PhD Student Receives L’Oréal-UNESCO Young Talented Scientist Award
Sarah Abdelkader (MSc ‘20), an environmental health PhD student at AUC's Institute of Global Health and Human Ecology (I-GHHE), has won the prestigious L’Oréal-UNESCO Young Talented Scientist award for Egypt, for her innovative work in sustainable agricultural wastewater treatment.
Abdelkader’s research, conducted with Ahmed El-Gendy, associate professor of Construction Engineering, explores the possibility of an onsite treatment unit to treat agricultural wastewater. Since many rural villages in Egypt don’t have reliable sewage systems or a treatment plant for agricultural wastewater, developments in wastewater treatment are crucial.
“Nationwide, agricultural wastewater is often polluted, what with municipal and industrial waste dumping agricultural drainages—smaller villages [often without proper treatment systems] are particularly vulnerable to this,” says Abdelkader.

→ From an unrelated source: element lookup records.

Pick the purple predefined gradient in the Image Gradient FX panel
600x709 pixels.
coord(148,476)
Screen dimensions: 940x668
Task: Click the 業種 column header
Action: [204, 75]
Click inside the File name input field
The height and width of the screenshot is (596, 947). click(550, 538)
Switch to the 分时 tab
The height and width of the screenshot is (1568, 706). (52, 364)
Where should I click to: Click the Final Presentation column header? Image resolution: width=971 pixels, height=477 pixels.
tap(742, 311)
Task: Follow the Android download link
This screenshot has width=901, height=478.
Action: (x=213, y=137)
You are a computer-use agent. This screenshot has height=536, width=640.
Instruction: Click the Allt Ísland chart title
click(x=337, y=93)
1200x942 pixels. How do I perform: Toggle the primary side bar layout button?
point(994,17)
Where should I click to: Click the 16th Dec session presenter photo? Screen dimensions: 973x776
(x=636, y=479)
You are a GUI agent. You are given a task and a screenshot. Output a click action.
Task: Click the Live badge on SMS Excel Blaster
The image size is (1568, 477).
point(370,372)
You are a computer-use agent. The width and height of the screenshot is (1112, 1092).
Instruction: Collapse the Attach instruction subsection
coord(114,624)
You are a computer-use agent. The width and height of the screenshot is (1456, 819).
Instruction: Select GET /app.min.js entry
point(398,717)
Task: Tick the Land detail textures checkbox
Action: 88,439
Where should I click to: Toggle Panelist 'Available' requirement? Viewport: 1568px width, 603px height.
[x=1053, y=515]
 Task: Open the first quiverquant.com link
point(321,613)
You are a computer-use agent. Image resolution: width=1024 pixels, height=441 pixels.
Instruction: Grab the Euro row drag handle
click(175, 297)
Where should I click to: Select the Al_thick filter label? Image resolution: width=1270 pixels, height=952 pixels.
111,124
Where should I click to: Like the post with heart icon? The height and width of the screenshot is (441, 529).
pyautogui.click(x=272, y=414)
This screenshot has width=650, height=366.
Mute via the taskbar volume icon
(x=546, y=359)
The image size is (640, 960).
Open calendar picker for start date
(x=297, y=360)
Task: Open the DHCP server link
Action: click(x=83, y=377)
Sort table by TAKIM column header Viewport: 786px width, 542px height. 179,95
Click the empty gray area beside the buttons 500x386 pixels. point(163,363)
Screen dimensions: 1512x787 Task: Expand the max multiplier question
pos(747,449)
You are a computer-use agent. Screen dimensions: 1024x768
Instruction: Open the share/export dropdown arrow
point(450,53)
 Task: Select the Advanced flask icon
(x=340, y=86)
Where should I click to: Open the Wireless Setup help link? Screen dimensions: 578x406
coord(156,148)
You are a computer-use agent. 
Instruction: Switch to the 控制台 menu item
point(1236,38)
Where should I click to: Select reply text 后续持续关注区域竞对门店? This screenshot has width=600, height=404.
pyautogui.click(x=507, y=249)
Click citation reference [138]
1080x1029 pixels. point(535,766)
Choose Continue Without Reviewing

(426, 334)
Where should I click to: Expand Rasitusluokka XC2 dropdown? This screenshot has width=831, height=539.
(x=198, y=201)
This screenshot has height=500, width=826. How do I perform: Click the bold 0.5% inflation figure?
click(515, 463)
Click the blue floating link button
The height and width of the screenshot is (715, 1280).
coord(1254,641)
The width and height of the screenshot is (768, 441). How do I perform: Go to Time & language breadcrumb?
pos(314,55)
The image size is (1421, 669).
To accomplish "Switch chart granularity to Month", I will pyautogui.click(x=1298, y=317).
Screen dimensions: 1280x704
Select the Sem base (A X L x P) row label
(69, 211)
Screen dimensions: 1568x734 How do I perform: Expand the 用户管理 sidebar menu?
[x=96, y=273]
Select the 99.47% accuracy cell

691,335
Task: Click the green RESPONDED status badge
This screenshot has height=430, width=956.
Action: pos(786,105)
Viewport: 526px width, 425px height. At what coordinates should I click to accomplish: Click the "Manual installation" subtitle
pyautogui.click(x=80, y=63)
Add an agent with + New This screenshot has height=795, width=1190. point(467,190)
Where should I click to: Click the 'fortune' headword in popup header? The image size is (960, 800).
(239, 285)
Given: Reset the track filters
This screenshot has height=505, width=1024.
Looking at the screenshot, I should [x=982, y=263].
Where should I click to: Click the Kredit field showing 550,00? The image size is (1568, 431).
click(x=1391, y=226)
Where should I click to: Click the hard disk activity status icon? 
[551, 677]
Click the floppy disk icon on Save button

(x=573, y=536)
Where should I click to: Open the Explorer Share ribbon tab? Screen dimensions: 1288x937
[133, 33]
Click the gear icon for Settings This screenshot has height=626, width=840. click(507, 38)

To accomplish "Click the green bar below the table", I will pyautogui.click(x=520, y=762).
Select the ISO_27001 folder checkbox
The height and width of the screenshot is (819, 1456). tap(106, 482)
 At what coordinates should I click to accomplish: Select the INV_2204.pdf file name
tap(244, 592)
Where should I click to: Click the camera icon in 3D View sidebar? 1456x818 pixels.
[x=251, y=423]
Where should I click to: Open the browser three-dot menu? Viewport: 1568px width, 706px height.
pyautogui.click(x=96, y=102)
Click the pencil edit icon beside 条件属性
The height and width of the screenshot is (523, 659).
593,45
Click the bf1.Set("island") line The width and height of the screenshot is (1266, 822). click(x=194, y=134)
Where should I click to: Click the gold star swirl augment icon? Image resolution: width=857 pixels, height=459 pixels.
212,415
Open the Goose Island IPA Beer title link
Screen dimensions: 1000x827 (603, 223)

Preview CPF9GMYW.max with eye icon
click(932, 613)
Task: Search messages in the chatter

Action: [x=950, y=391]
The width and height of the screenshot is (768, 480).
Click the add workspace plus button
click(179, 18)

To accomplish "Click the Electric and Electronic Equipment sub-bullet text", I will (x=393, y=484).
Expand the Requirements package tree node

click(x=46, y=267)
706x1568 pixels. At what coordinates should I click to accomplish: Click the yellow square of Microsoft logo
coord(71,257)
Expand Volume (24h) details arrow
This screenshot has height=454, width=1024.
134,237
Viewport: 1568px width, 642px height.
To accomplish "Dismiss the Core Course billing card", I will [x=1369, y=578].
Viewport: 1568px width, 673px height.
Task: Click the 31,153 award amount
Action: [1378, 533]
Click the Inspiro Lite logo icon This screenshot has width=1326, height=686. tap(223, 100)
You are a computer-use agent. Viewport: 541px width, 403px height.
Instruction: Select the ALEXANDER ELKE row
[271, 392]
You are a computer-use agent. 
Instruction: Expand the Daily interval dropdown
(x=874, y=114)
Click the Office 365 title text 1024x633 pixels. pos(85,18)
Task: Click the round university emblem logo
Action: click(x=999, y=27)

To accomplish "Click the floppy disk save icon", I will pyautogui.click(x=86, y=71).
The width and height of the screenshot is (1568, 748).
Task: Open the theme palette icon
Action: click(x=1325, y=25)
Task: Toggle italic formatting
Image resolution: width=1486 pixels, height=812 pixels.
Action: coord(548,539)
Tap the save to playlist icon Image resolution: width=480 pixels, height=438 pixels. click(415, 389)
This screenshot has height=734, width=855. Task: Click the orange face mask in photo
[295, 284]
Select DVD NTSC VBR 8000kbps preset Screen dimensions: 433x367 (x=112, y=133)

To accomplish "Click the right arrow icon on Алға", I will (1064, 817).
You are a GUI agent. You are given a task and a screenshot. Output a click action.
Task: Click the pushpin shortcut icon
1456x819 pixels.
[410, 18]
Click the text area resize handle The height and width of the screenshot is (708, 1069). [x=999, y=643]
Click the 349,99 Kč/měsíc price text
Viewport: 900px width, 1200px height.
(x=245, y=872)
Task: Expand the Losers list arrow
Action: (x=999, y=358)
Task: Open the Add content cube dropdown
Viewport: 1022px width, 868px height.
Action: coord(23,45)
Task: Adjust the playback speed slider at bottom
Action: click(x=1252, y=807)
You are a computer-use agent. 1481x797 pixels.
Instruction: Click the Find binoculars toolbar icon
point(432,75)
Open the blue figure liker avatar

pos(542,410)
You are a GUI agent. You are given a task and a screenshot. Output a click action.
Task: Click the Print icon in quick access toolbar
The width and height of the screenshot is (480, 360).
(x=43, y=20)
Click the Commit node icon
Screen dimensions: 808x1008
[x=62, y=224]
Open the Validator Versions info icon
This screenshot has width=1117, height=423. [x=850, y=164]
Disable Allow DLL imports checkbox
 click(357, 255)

The contaminants from industrial wastewater trickle down to become environmental and water pollutants, affecting soil quality, marine life, and entire food systems. The one major way to break this cycle, she explains, is by resolving water contamination—although the issue is complex to tackle, given its environmental, social, health and economic layers that have wide-ranging, accumulating consequences.
“Water contamination is a highly pertinent topic, particularly since Egypt suffers from water scarcity; we are below the water poverty line," she said. "Solid waste management and water contamination are tied to food insecurity and adverse health effects, all leading to low production and low economic growth.”
Abdelkader's treatment unit is uniquely based on filtration and absorption; it's onsite and mobile, and can be placed directly in sewage systems rather than treatment plants. Farmers can thereby access treated water without the otherwise lengthy process of wastewater going through a treatment unit, making it far more efficient than typical agricultural wastewater management processes.
The process she proposes is also more economical than other alternatives.
As a first-year PhD student, Abdelkader is keenly interested in exploring these links between wastewater treatment and other economic development or environmental themes in her work, particularly public health.
“My master’s was in environmental engineering, and my research tackled industrial wastewater treatment using low-cost materials like solid waste,” Abdelkader elucidates, adding that her previously published MSc thesis excerpt, which she also completed at AUC, helped her qualify for the L’Oréal award. “I chose to earn my PhD at I-GHHE because I wanted to see the situation from another angle—rather than solely that of engineering—and to study the effect of these contaminants.”
Abdelkader also lauds the “throes of amazing, promising” research at AUC deserving of public attention, and stresses her view that interdisciplinary collaboration would yield a greater impact.
She received her award at the inaugural L’Oréal-UNESCO Women in Science Young Talents Awards Ceremony for MENA held on February 9 at Expo 2020 in Dubai.
“When I first received the email [about the award], I didn’t believe it—I thought it was a scam! It was such a wonderful experience, and I didn’t see it coming because I thought my own work is comparably a blip in the deep sea of solid homegrown research authored by talented researchers in Egypt,” Abdelkader laughs humbly.
She also describes her intellectually stimulating experience of meeting academics from around the world at the awards ceremony in Dubai as “surreal”—noting that it opened her eyes to new ideas and perspectives.
Women remain persistently underrepresented in STEM subjects, a disparity that initiatives like the L’Oréal-UNESCO For Women in Science Program aim to reverse by boosting the female representation in STEM. The L’Oréal UNESCO Young Talented Scientist award celebrates rising talent and promising women-led research across STEM subjects.
Despite global gender representation disparities in the STEM field, close to 50% of STEM graduates in Egypt are women, Abdelkader points out—women accounted for 47.2% of Egypt’s university science students in 2018-19 according to CAPMAS data. Yet, behind this veneer of equity that the stats allude to, women scientists are far less often represented in STEM careers and research, and their work is often not platformed in these still stubbornly male-dominated fields.
“I hope my work has a positive impact on the Egyptian research community and motivates female researchers particularly, helping people realize that their research can indeed serve and improve their communities,” Abdelkader says. “I also hope that women—and other underrepresented groups—realize that they can achieve all their dreams, despite persistent structural inequalities.”